__Task item__
I would like you to transcribe all of the data exactly.

__Data shown__
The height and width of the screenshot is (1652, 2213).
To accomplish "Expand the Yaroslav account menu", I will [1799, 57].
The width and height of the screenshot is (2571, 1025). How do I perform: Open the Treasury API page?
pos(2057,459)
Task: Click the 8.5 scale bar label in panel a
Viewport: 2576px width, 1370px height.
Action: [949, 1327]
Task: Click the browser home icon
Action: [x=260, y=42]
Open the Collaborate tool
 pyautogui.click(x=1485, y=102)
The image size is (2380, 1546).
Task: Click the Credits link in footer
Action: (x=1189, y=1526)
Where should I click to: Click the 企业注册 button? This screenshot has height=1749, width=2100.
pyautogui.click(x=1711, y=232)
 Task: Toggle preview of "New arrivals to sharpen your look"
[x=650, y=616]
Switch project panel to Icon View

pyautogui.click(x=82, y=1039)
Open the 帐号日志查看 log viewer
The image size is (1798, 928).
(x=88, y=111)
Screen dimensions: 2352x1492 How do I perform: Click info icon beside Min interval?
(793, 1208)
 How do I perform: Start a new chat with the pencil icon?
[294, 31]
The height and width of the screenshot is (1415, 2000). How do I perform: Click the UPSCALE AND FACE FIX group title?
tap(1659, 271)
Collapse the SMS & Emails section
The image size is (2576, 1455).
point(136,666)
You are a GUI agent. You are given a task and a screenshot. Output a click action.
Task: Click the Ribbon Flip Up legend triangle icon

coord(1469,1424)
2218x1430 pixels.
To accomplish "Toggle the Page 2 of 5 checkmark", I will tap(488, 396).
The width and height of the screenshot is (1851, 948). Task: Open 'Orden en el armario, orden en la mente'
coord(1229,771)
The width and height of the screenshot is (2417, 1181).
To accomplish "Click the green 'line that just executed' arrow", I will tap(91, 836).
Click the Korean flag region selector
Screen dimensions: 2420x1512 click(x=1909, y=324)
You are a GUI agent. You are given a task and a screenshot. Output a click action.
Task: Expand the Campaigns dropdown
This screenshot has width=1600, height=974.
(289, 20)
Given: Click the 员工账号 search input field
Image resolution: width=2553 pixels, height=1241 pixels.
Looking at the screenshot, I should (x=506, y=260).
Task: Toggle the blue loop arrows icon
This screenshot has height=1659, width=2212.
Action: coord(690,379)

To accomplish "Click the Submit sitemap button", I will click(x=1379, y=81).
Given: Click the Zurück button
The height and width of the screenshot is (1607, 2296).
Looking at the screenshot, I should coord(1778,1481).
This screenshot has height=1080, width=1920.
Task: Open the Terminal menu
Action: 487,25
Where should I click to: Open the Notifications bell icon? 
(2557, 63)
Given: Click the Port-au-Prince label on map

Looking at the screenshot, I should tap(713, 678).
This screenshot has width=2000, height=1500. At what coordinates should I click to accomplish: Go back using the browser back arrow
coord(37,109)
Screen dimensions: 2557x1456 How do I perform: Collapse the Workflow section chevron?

__Written reply__
The height and width of the screenshot is (1652, 2213).
To accomplish "Expand the Yaroslav account menu", I will [1799, 57].
The width and height of the screenshot is (2571, 1025). How do I perform: Open the Treasury API page?
pos(2057,459)
Task: Click the 8.5 scale bar label in panel a
Viewport: 2576px width, 1370px height.
Action: [949, 1327]
Task: Click the browser home icon
Action: [x=260, y=42]
Open the Collaborate tool
 pyautogui.click(x=1485, y=102)
The image size is (2380, 1546).
Task: Click the Credits link in footer
Action: (x=1189, y=1526)
Where should I click to: Click the 企业注册 button? This screenshot has height=1749, width=2100.
pyautogui.click(x=1711, y=232)
 Task: Toggle preview of "New arrivals to sharpen your look"
[x=650, y=616]
Switch project panel to Icon View

pyautogui.click(x=82, y=1039)
Open the 帐号日志查看 log viewer
The image size is (1798, 928).
(x=88, y=111)
Screen dimensions: 2352x1492 How do I perform: Click info icon beside Min interval?
(793, 1208)
 How do I perform: Start a new chat with the pencil icon?
[294, 31]
The height and width of the screenshot is (1415, 2000). How do I perform: Click the UPSCALE AND FACE FIX group title?
tap(1659, 271)
Collapse the SMS & Emails section
The image size is (2576, 1455).
point(136,666)
You are a GUI agent. You are given a task and a screenshot. Output a click action.
Task: Click the Ribbon Flip Up legend triangle icon

coord(1469,1424)
2218x1430 pixels.
To accomplish "Toggle the Page 2 of 5 checkmark", I will tap(488, 396).
The width and height of the screenshot is (1851, 948). Task: Open 'Orden en el armario, orden en la mente'
coord(1229,771)
The width and height of the screenshot is (2417, 1181).
To accomplish "Click the green 'line that just executed' arrow", I will tap(91, 836).
Click the Korean flag region selector
Screen dimensions: 2420x1512 click(x=1909, y=324)
You are a GUI agent. You are given a task and a screenshot. Output a click action.
Task: Expand the Campaigns dropdown
This screenshot has width=1600, height=974.
(289, 20)
Given: Click the 员工账号 search input field
Image resolution: width=2553 pixels, height=1241 pixels.
Looking at the screenshot, I should (x=506, y=260).
Task: Toggle the blue loop arrows icon
This screenshot has height=1659, width=2212.
Action: coord(690,379)

To accomplish "Click the Submit sitemap button", I will click(x=1379, y=81).
Given: Click the Zurück button
The height and width of the screenshot is (1607, 2296).
Looking at the screenshot, I should coord(1778,1481).
This screenshot has height=1080, width=1920.
Task: Open the Terminal menu
Action: 487,25
Where should I click to: Open the Notifications bell icon? 
(2557, 63)
Given: Click the Port-au-Prince label on map

Looking at the screenshot, I should tap(713, 678).
This screenshot has width=2000, height=1500. At what coordinates should I click to accomplish: Go back using the browser back arrow
coord(37,109)
Screen dimensions: 2557x1456 How do I perform: Collapse the Workflow section chevron?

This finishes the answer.